Bug 1665689

Summary: sos plugin is running lvm commands without locking, risking VG metadata corruption
Product: [oVirt] vdsm Reporter: Nir Soffer <nsoffer>
Component: CoreAssignee: Nir Soffer <nsoffer>
Status: CLOSED CURRENTRELEASE QA Contact: Evelina Shames <eshames>
Severity: high Docs Contact:
Priority: unspecified    
Version: 4.30.0CC: aefrat, bugs, tnisan
Target Milestone: ovirt-4.3.3Flags: rule-engine: ovirt-4.3+
Target Release: ---   
Hardware: Unspecified   
OS: Unspecified   
Whiteboard:
Fixed In Version: vdsm-4.30.12 Doc Type: If docs needed, set a value
Doc Text:
Story Points: ---
Clone Of: Environment:
Last Closed: 2019-04-16 13:58:29 UTC Type: Bug
Regression: --- Mount Type: ---
Documentation: --- CRM:
Verified Versions: Category: ---
oVirt Team: Storage RHEL 7.3 requirements from Atomic Host:
Cloudforms Team: --- Target Upstream Version:
Embargoed:
Attachments:
Description Flags
lvm_commands none

Description Nir Soffer 2019-01-12 21:06:37 UTC
Description of problem:

vdsm sos plugin contains this note:

    # locking_type is set to 0 in order to match lvm sos commands. With this
    # configuration we don't take any locks, so we will never block because
    # there is a stuck lvm command.

And then it uses:

    global {
        locking_type=0
        use_lvmetad=0
    }

To run pvs, vgs, lvs.

According to David Teigland, any lvm command may attempt to recover VG metadata, so running these commands without locking in oVirt setup, when
lvm is used over shared storage is risky.

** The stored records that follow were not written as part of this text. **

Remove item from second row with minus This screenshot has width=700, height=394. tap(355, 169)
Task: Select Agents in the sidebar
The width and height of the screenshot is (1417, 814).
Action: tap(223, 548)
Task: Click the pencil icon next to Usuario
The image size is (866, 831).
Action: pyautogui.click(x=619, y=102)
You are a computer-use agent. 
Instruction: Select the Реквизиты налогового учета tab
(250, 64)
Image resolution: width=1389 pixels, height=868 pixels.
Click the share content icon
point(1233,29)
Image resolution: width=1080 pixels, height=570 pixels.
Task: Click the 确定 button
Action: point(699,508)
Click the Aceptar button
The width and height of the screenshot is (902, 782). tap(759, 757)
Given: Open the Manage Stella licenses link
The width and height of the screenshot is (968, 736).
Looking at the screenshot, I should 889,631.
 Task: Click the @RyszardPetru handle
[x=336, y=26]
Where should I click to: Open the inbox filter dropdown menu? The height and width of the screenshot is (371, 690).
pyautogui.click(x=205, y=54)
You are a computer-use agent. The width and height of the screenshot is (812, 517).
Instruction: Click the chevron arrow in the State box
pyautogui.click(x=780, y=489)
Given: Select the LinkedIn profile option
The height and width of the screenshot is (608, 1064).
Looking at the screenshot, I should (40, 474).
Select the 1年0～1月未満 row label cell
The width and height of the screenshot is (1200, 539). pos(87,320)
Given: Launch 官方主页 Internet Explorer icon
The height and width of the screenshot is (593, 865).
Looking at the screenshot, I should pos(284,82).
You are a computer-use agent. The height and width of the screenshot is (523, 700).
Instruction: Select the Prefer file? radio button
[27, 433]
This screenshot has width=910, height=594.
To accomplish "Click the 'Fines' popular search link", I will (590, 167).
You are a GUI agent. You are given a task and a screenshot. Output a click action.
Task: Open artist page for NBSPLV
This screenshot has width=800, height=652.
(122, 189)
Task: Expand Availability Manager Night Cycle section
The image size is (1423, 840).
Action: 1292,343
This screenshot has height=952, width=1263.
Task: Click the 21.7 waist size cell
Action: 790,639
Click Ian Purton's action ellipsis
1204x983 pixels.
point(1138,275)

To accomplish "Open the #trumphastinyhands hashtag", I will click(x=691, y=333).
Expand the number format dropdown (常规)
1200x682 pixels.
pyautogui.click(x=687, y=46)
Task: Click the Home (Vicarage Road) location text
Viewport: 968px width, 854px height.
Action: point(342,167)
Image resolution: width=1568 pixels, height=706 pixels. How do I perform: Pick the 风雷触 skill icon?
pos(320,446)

The locking_type was change to 0 in this commit:

commit dc362f0f8e43c30c709700222cb3121908170eff
Author: Ala Hino <ahino>
Date:   Sun Sep 17 13:49:24 2017 +0300

    sos-plugin: Add lvm configuration when executing lvm commands
    
    Add lvm configuration when executing lvm command to gather information.
    This is important because, for example, lvmetada could be enabled and we
    want to disable it when creating the sos report, in addition and as
    recommended, the user can define devices filter and we want to override
    that filter to get all relevant devices.
    In this patch we provide the following lvm config:
    
        global {
            locking_type = 0
            use_lvmetad = 0
        }
    
        devices {
            preferred_names = [ '^/dev/mapper/' ]
            ignore_suspended_devices = 1
            write_cache_state = 0
            disable_after_error_count = 3
            filter = [ 'a|^/dev/mapper/.*|', 'r|.*|' ]
        }
    
    Change-Id: I63f1bcb08a0380537e84d9e3ece36fd876b00635
    Bug-Url: https://bugzilla.redhat.com/1474566
    Signed-off-by: Ala Hino <ahino>

Version-Release number of selected component (if applicable):
v4.20.4

How reproducible:
Not reproducible - the chance that 3 sos commands will conflict with SPM
command is very low, but it is possible.

Steps to Reproduce:
1. Run sosreport on oVirt host while many vms are running and extending thin
   provisioned block disks.

Actual results:
Running sosreport may corrupt VG metadata. See bug 1553133 for similar issue.

Expected results:
sosreport should never modify VG metadata.

Additional info:
Same issue exists in sos lvm2 plugin - the locking_type=0 change was copied
from the lvm2 plugin.
We have upstream issue for sos here:
https://github.com/sosreport/sos/issues/1533

Comment 1 Sandro Bonazzola 2019-01-28 09:36:45 UTC
This bug has not been marked as blocker for oVirt 4.3.0.
Since we are releasing it tomorrow, January 29th, this bug has been re-targeted to 4.3.1.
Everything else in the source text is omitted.